On bromances and romantic friendships

Interesting perspectives, and so glad people are talking about the fact that, well, sex is not everything.

"Bromance: Drawing the lines of male relationships" by Stacie Foster, Daily Orange:

The real-life Joey and Chandler, Chace Crawford and Ed Westwick of "Gossip Girl," are also forced to dodge rumors about their alleged homosexuality. The two share an apartment and are often seen together publicly, but they've also both been romantically linked to A-list celebrities (A-list women celebrities). In Chace's case, he's dated country superstar Carrie Underwood, and Ed's been spotted kissing both Drew Barrymore and co-star Jessica Zhor. Obviously, Chace and Ed share a bromance, not a romance. Try to tell that to the media, though.

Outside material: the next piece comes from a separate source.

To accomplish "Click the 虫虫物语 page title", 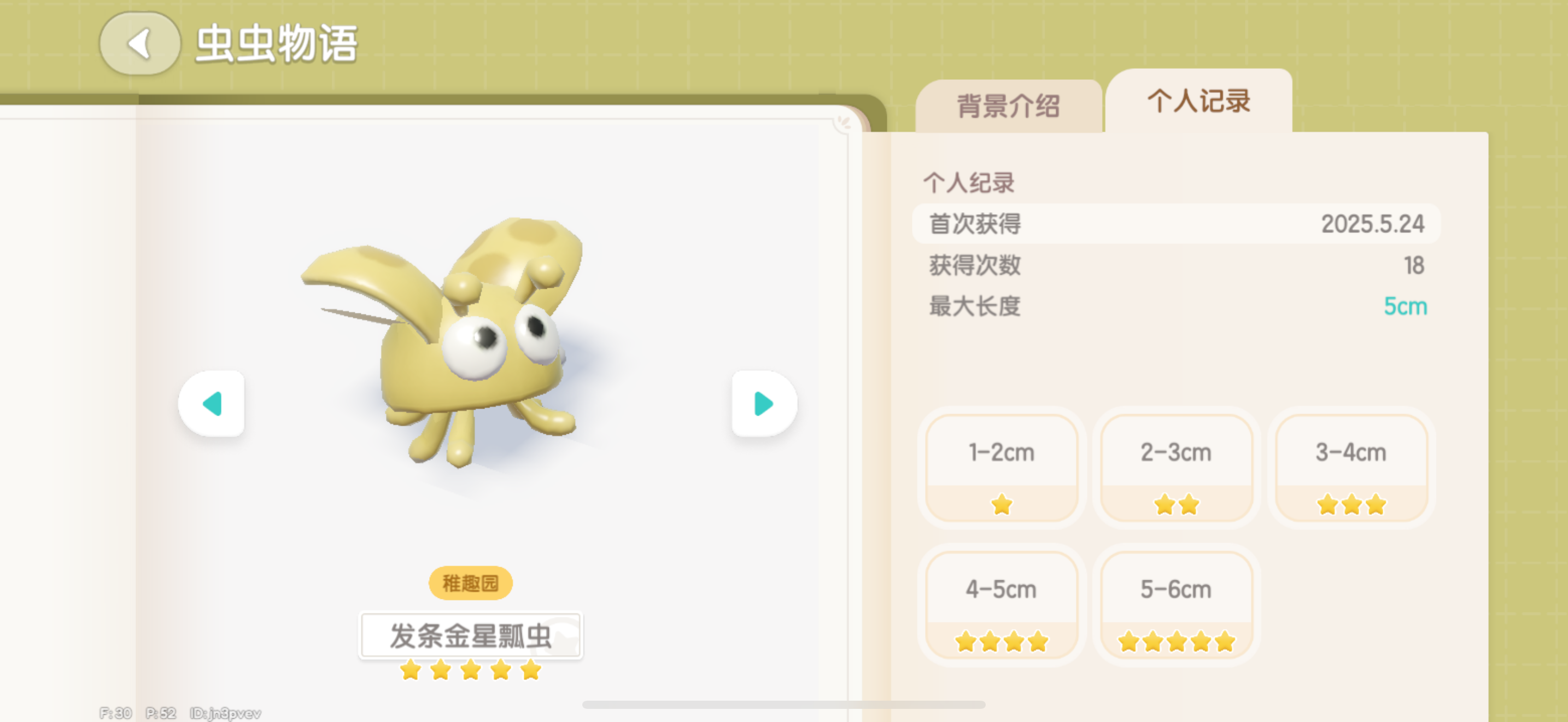I will [x=276, y=44].
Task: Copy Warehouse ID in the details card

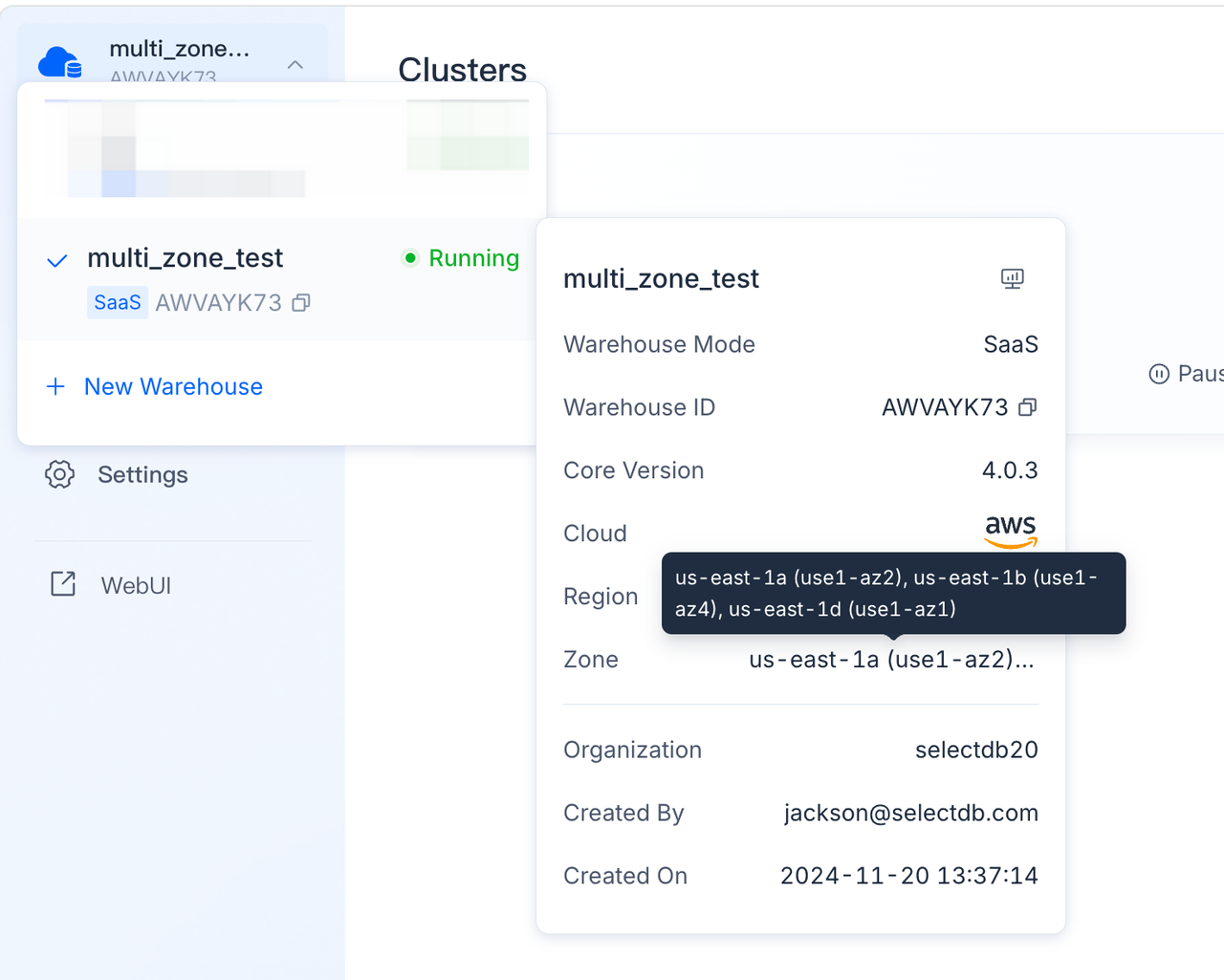Action: point(1027,407)
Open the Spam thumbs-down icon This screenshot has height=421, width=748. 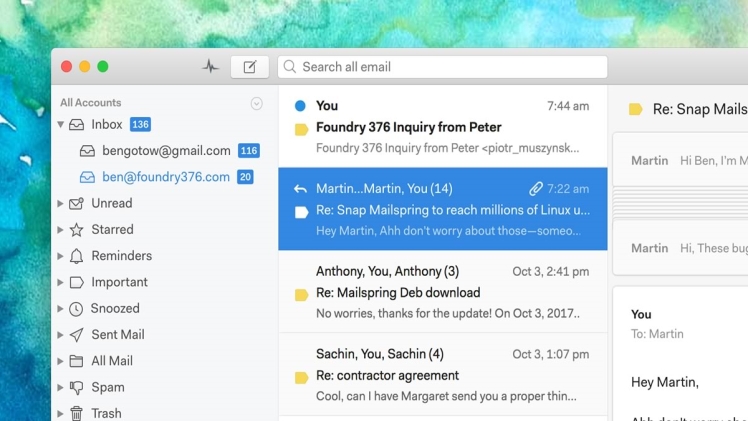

My question is, why haven't Jennifer Aniston and Courtney Cox Arquette or Jennifer Lopez and Leah Remini drawn the same criticism? It's not fair to question the pay disparity between actors and actresses, like many have, and ignore the social disparities.

I say kudos to Brody Jenner for trying to set the stereotype straight. Bromances aren't morally wrong, and they certainly aren't innately homosexual. Jenner may not be the most insightful Hollywood celebrity, and "Bromance" may be more about a paycheck than changing American culture, but Brody still made the leap. I respect him for that.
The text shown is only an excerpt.